Gym-rat WWF musculatures that don’t exist in nature, SUVs the
size of small tanks jacked up on giant wheels, t-shirts that declare
“Insurance by Smith and Wesson,” and as we scale the class ladder
the more subtly stated accoutrements of masculine dominance, from
the “corrective” tailoring of the man’s suit to the Valexta briefcase.
Masculinity itself is more often than not a game of dress-up,
a pose, the ultimate life sentence of tough-guy theatricality
for men.
In
an era when even the American male working class is as commonly
found in an office cubicle as a factory, when we spend an average
of 7.5 hours a day in our homes with televisions on, drinking
in this cognitive data stream of fantasy gender-norms, when we
live in places called Fox Run with no foxes, Deer Park with no
deer, Sleepy Hollow that is in fact a bulldozed lot built over
with masonite boxes, its little wonder that even the old oppressive
masculinities — at least actually connected with where one lived
and what one did for a living — have given way to costume-consumer
masculinity. It is also little wonder that people can successfully
run for king of the country in this reverse-drag as one of the
mytho-erotic archetypes.
Cowboy.
Hunter.
The
Bush campaign mounted a billboard in Texas during the Bush-Kerry
contest. One one side of the billboard was a pair of cowboy boots.
On the other, a pair of shower shoes — also known as… flip-flops.
The designer of this billboard had tapped directly into the American
white male psyche, and these two sets of footgear were positively
wading in gendered (and racialized) subtexts. The archetypical
impressions defeated the comparative military records hands down.
Cowboys
and hunters, lest we forget, in the American mythology are white
archetypes, too.
The
Republican Party snatched the mantle of “party of white supremacy”
from the southern Democrats with Nixon’s Southern Strategy. But
it was also the mantle of white male supremacy. This has been
its core organizing principle ever since — even though it has
to code this principle to avoid throwing its constituents into
open polarization with the rest of society.
White
men with big hats and guns have seldom been a welcome sight to
Black men or women.
Dick
Cheney loves photo ops with guns, whether accepting a Dan’l Boone
muzzle-loader at an NRA Convention or having the cameras chase
him around while he shoots farm-raised animals on hunting preserves.

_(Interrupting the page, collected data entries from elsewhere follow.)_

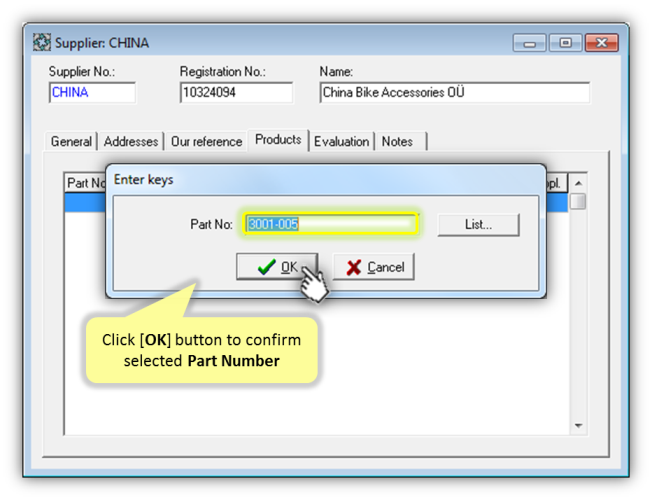Maximize the Supplier: CHINA window
Screen dimensions: 652x500
[565, 43]
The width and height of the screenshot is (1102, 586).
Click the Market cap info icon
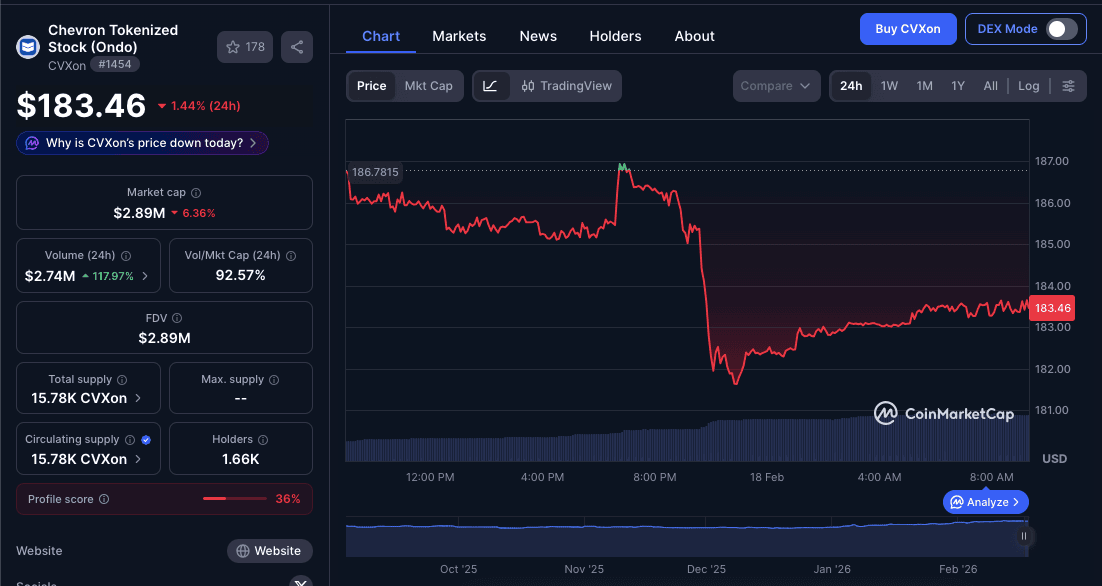(196, 193)
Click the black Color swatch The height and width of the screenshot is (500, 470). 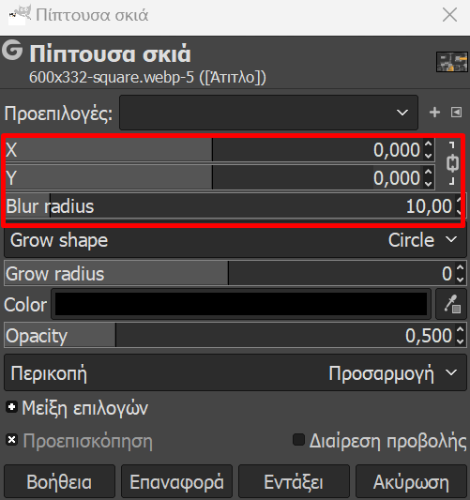(241, 304)
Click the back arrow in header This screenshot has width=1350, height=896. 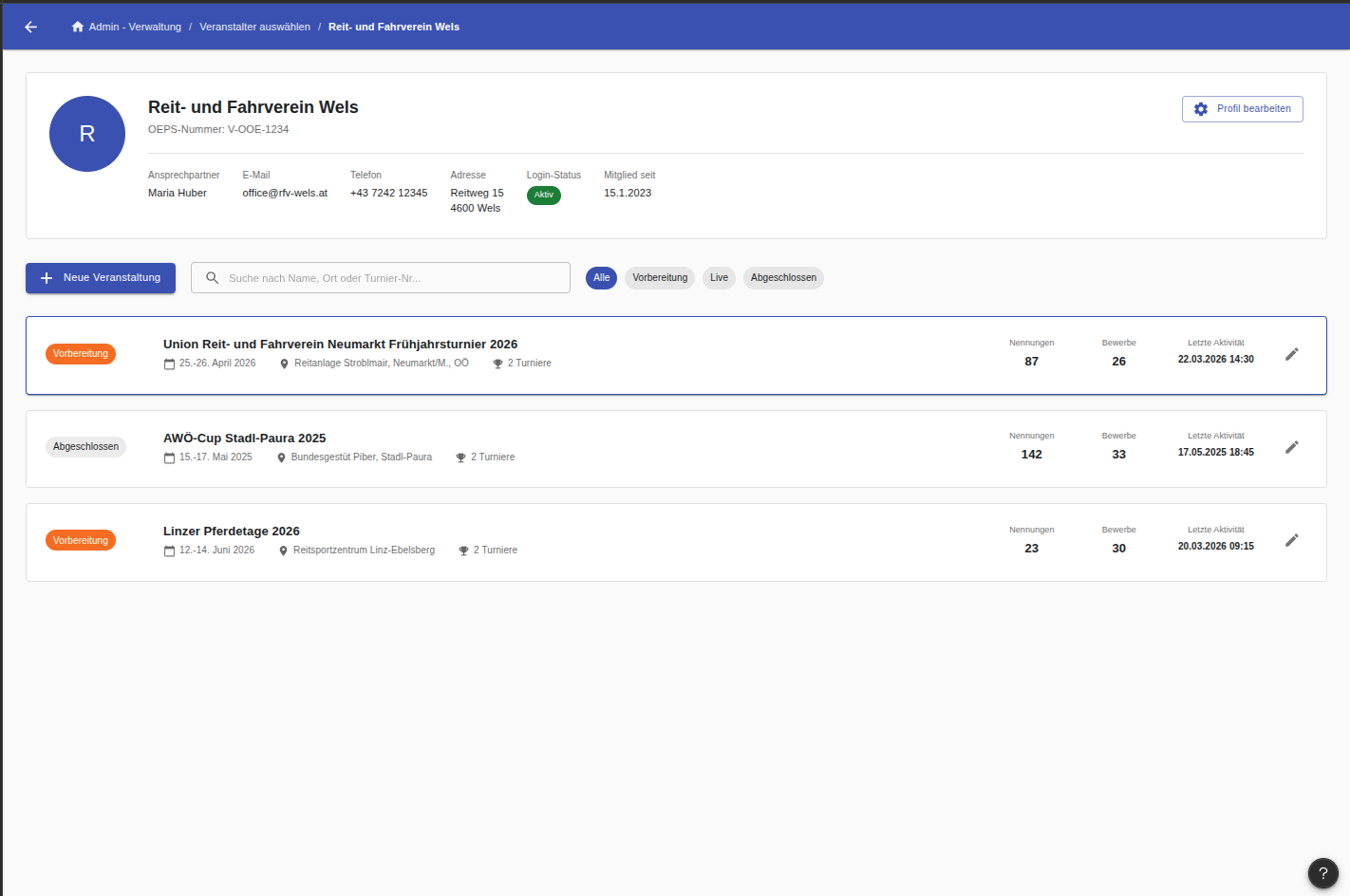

Cheney shot 70 confined, semi-domesticated pheasants in one day
at the Rolling Rock Club and Game Preserve in Pennsylvania, a
place for men who wear those power suits to demonstrate their
ability to kill and dress up like “woodsmen.”
The
fact that this is a country where a large number of men — many
who vote Republican — actually do have more than passing familiarity
with firearms, and actually know the basic safety measures that
are required to properly handle them, is now a problem for Dick
Cheney. Many of us learned firearms in the military, and since
the mid-eighties there have been very sharp penalties in the military
for “accidental discharges.” The military learned, slower than
most, that there are two simple rules that will prevent the accidental
discharge of a weapon and the collateral damage that can result.
(1)
Never place your finger on the trigger until you have aligned
the sights on a target.
(2)
Never point the weapon at anything until you have identified it
as something you intend to shoot.
However
pathological the macho death-cult of guns is in this country,
the people who have taken the trouble to learn anything about
firearms at all now know that Cheney is what my dad used to call
a pig-hunter and a fool that traipsed around after his “one beer”
lunch on the quail preserve with his finger on the trigger. He’s
no more a hunter than Bush is a cowboy.
He’s
just another stupid, pampered, autocratic narcissist like Bush
— bullshitting his way through high office — and leaving bodies
in his wake with as little concern for them as he does for 70
pheasants. In the age of postmodern politics, when the impression
is sovereign, the gendered spell is broken for a moment when the
costume slips.
That’s
why I relish every jibe and joke, and I hope people milk this
incident for all its worth. I oppose male power, and white power,
and the reign of narcissists. With every grant of legitimacy,
we grant power. Ridicule is a potent political weapon. It is a
form of resistance.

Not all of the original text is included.